A mother in Tanzania walks for three days with a sick child on her hip, only to arrive at a rural clinic whose inventory of malaria medicine is depleted.
It's a matter of life and death for the mother and child. But from a business standpoint, it's a straightforward supply chain issue. Antimalarial medicines -- with a 96% cure rate -- are available. Yet far-flung clinics have a hard time keeping them in stock. Having adequate supplies when and where they are needed is critical, because the medication isn't fully effective unless patients take it within 24 hours of contracting malaria.
Novartis -- a company whose innovations include micro-chipped pills that can track whether patients take their medication on schedule -- resolved the crisis in Tanzania by relying on, of all things, SMS text messaging.
Similarly, OhioHealth in Dublin, Ohio, is using text messaging to deliver health and wellness information to patients subscribing to its OH Mobile app. The app can alert obstetric patients of upcoming tests and procedures or remind pre-operative patients to refrain from eating and drinking after midnight the day before their surgery.
"A very important component of patient care delivery is dependent on patient engagement. That idea and the fact that the vast majority of patients had smartphones gave us the idea for the app," says Dr. Mrunal Shah, vice president of physician IT services at OhioHealth. "We wanted something easily deployable and easily updatable," he notes. The result: "Patients are leaving wonderful feedback. They're just hungry for more information, which is a fantastic problem to have," says Shah.
Novartis and OhioHealth are among dozens of 2012 Computerworld Honors laureates that are leveraging low-cost, consumer-oriented technologies to create and deploy systems and applications designed to greatly benefit society, especially in the areas of education and healthcare.
The Computerworld Honors program, now in its 24th year, recognizes organizations that create and use IT to promote and advance public welfare. Award winners will gather at an event in Washington on June 4 to celebrate their achievements.
Read more about all 200 Computerworld Honors Laureates for 2012.
Necessity Drives Innovation
Usability and affordability are the heart and soul of these innovations, many of which are being deployed in poverty-stricken and remote areas of developing nations where life's basic necessities -- much less state-of-the-art IT and ubiquitous Internet access -- are not readily available.

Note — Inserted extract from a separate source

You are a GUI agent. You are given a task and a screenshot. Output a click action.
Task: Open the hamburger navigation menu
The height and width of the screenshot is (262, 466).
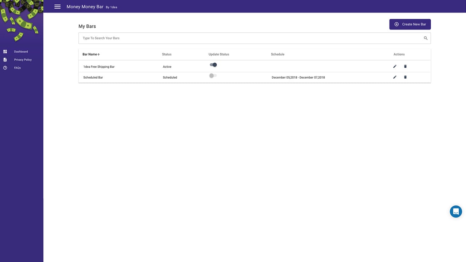coord(58,7)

But what is available is SMS, which in remote areas performs more efficiently than costlier, more complex options, according to Rob James, CIO at Novartis. Working with IBM and Vodaphone, Novartis IT came up with a simple idea: Have each remote clinic text four numbers, representing the inventory levels of four different medicines, to distribution facilities in major cities that ship supplies. The application is known as SMS for Life.
"The idea was to take that information centrally and look at inventory levels overall so we could do a better job of forecasting stock-outs," says James.
Initial results of a pilot test at 20 sites across Tanzania were daunting: More than 25% of remote facilities were totally out of stock on all medications.
"The good news is that once we had that data, we could reduce stock-outs to less than 1% in a very short time," James says. "That led to a rollout across Tanzania, then through Kenya, and we're now in the planning stages for Cameroon and the Republic of the Congo," he adds. Over the past decade, Novartis has provided more than 500 million malaria treatments for adults and children.